▶ Text segment:
Two long category labels sharing their first 50 characters
Filename collision riskFilenames truncate to 50 sanitised characters, so two very long category paths with the same 50-character prefix produce the same filename. The contents are correct; rename on save if your taxonomy uses very long path strings.
Frequently asked questions
What if a product belongs to multiple categories?
It depends how the categories are stored. If the Category column holds one value per row, the product goes into that category's file. If a single cell lists several categories (e.g. Apparel|Shirts), the whole string is treated as one group value — the product appears once, in a file named after that combined string. To route multi-category SKUs into each category, normalise the cell to one primary category first (for example with csv-find-replace to strip the secondary value), then split.
Can I split by subcategory instead of top-level category?
Yes — just select the Subcategory column in the dropdown. For category-then-subcategory, split by category first, then re-run the splitter on each category file using the subcategory column. The tool partitions by one column per run.
Does this work for Shopify, WooCommerce, and Magento exports?
Yes. Any CSV with a category-type column works — the splitter is column-agnostic and reads whatever header you select. PapaParse auto-detects the delimiter, so comma and semicolon exports both parse. The tool doesn't care which platform produced the feed.
Why did I get more category files than my real taxonomy has?
Almost always casing drift (Apparel vs apparel), trailing spaces, or multi-value cells. Casing merges if you untick Case-sensitive grouping; whitespace and multi-value cells need cleaning first — use the csv-cleaner to trim, or csv-find-replace to normalise multi-value cells down to a single primary category.

▶ Work order:
In the text on splitting product CSV files by category, what detects the delimiter so that both comma and semicolon exports parse?

▶ Provided information:
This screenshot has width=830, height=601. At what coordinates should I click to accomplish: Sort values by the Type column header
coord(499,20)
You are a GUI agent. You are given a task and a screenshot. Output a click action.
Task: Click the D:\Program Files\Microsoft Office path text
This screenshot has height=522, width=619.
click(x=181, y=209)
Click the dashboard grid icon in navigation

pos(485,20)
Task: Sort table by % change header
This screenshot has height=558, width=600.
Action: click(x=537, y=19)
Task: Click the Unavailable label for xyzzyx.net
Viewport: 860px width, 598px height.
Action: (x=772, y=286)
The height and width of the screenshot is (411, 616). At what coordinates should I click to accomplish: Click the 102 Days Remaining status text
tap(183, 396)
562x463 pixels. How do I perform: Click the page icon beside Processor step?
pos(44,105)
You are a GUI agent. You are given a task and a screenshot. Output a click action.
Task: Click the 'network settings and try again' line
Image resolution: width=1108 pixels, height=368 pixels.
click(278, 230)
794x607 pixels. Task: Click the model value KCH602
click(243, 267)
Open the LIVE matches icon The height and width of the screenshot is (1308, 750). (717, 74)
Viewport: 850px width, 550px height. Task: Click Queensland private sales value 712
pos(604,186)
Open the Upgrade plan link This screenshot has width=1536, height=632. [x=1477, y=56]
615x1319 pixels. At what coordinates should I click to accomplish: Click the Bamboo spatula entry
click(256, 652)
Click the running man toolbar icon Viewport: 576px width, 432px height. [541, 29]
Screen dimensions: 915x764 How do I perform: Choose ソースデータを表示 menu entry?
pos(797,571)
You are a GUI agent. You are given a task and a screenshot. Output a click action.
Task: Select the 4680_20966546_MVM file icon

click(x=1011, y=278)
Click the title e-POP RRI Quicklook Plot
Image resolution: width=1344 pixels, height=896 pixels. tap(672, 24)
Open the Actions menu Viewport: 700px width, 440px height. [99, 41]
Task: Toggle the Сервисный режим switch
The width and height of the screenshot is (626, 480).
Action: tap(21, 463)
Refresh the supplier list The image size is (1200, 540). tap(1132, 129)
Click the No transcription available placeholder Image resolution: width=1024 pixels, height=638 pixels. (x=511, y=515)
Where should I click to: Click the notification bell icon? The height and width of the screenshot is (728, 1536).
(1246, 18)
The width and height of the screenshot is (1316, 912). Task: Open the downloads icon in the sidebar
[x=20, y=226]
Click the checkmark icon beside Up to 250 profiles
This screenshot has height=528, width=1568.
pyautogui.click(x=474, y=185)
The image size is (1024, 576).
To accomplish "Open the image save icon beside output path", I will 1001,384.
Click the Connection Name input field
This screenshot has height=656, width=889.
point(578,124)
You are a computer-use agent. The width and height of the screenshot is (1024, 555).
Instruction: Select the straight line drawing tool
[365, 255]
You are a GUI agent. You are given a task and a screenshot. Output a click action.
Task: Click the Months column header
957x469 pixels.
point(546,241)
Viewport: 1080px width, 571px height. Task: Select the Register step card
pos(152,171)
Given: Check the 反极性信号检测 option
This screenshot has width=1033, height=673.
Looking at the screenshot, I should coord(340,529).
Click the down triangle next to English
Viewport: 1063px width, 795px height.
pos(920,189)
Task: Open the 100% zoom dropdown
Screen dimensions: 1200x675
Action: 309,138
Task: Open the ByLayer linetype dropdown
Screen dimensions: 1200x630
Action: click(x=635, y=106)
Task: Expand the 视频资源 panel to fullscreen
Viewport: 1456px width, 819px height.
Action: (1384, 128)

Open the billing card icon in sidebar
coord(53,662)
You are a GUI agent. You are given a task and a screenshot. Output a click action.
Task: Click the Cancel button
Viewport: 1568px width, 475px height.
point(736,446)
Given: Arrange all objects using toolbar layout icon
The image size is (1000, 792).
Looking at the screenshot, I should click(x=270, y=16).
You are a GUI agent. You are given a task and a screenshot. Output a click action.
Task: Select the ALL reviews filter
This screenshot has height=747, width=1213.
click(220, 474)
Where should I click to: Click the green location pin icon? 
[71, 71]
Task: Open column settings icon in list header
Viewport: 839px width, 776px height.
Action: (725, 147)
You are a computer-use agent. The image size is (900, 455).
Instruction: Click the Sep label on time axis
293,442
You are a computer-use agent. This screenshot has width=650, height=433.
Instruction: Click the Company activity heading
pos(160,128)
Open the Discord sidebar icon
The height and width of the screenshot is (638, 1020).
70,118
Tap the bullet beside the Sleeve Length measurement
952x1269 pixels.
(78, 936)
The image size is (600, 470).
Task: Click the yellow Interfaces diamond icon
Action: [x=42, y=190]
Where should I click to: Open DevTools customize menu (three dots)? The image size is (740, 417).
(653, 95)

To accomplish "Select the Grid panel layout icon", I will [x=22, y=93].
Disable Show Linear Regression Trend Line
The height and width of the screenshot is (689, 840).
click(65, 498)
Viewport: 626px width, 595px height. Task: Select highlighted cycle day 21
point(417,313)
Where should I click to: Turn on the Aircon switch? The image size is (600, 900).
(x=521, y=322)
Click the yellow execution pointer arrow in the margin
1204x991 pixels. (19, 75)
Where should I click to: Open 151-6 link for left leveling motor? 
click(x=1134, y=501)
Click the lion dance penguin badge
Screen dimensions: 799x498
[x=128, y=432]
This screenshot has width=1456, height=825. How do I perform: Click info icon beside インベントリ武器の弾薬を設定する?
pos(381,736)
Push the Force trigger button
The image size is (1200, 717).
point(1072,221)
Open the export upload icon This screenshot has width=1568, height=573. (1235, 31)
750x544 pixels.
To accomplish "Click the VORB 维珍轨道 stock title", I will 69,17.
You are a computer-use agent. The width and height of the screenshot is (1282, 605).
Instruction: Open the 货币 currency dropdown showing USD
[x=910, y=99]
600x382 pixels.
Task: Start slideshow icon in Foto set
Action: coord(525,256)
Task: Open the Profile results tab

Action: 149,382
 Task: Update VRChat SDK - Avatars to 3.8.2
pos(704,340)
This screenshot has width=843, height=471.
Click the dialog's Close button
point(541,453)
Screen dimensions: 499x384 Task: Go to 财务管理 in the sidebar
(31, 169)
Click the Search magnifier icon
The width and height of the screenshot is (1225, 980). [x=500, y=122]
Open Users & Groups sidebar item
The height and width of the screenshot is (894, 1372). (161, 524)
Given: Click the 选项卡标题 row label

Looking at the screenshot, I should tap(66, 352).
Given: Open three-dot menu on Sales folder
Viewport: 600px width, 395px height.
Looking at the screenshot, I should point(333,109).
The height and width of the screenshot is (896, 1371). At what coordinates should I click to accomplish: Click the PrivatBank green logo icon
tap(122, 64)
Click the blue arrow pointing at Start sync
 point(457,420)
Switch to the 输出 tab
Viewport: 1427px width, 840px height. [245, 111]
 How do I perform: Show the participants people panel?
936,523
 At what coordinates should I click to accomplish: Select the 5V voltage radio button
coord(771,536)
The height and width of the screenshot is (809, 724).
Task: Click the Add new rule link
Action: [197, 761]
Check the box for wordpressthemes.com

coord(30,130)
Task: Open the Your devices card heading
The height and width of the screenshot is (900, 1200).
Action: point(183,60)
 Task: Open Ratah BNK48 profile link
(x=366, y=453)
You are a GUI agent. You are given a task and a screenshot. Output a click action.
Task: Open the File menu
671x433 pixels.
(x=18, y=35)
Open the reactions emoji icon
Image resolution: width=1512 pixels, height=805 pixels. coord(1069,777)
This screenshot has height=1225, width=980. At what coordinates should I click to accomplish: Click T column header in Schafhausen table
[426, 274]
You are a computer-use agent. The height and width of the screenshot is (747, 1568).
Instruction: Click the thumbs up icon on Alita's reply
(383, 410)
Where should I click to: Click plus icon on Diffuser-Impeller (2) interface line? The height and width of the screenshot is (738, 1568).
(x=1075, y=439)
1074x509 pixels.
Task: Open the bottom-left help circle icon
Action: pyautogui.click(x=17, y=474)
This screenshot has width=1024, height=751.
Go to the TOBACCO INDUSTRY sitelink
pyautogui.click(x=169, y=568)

▶ Result:
PapaParse auto-detects the delimiter.